Technology

Management of soil contamination with asbestos

Section 7 of the “2011 Code of Practice on Safe Asbestos Removal”, titled “Controls for Specific Asbestos Removal Jobs”, lists the procedure for handling asbestos-contaminated soil. Soil is contaminated when asbestos-containing material (ACM) is dumped into the topsoil, or buried materials are disturbed during activities such as agriculture, road construction, or exposure to the elements.

Guidelines:

1. Evaluation

This step is necessary for the assessor to recommend the best and most relevant steps to follow to decontaminate the site. It is quite short and should only be done by professionals, according to the criteria of the Environmental Protection Heritage Council.

2. Sitemap

The surface, the shape, the areas of greatest contamination and their boundaries must be marked on the plan, which must have a key to serve as a guide.

3. Elimination

After evaluation, samples may need to be taken to an accredited laboratory to determine the type of asbestos present, whether adhering or friable.

The wet method should be used, as wet soil accumulates. No fiber will float in the air in this way.

4. Licenses

A Class B license holder is only required to participate when the asbestos in the soil has been correctly identified as non-friable. A Class A licensee must only work on friable asbestos.

5. Security:

Air monitoring: should be done at suitably spaced intervals as work progresses. The level of fiber in the air should not exceed 0.01 fibers per square milliliter.

Barricade: a fence should be placed around the work area and cordoned off with a 200 micrometer thick plastic sheet.

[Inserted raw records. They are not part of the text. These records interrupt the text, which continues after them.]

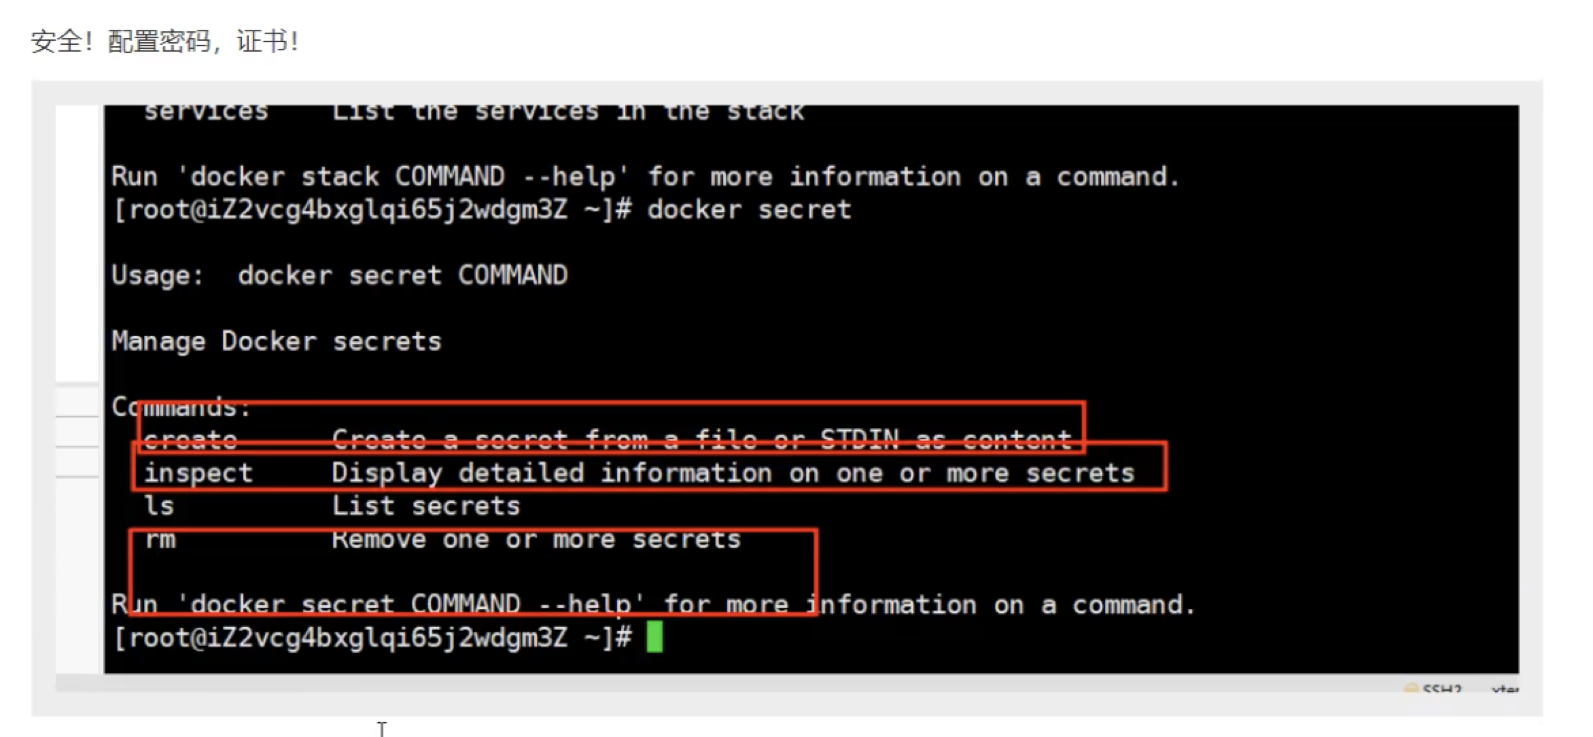Screen dimensions: 1593x737
Task: Click the last root prompt line
Action: (372, 638)
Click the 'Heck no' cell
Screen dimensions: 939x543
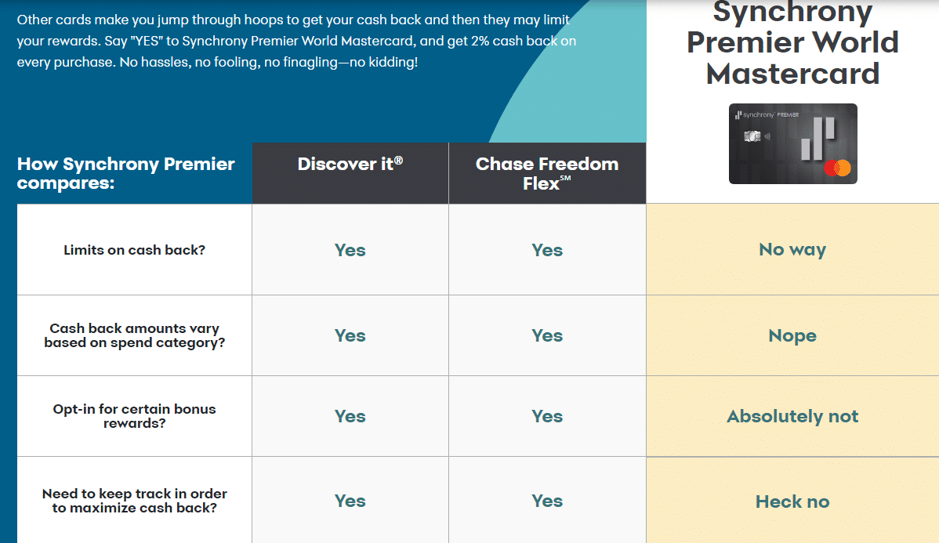[793, 501]
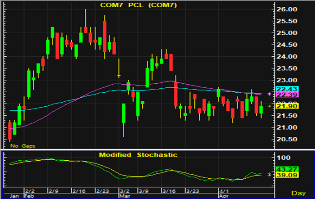Click the cyan arrow marker on price axis
The width and height of the screenshot is (315, 199).
(269, 93)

Personal Protective Equipment (PPE): Full-face respirators with constant air supply are best for protecting the face. Thick disposable coveralls should be worn as fine asbestos particles can float through thin or coarse clothing.

Inside the enclosure, a negative air supply unit must be used.

6. Settlement

A clearance certificate must be issued after friable asbestos removal by a certified inspector, who certifies that the area is safe for use once again. The process involves monitoring the air inside and outside the enclosure immediately before and immediately after removing the enclosure. In addition, the route used to transport the asbestos must be cleared.

A suspect site whose soil is suspected to have been contaminated by asbestos can vary in degree, in terms of description and classification, from contaminated to remediated. In between, it could be contaminated requiring investigation, requiring restricted use, cleaned up but for restricted use and not contaminated. That’s in accordance with the Contaminated Sites Act of 2003. A site whose use is restricted means that it is difficult to establish the full extent of the contamination, and only cleared areas can be used. Most of the time, the usable area is delimited.

When soil is contaminated, it presents a risk when it is agitated and the fibers become airborne, or when edible plants grow in it, they absorb it when it is leached and can end up in the human bloodstream.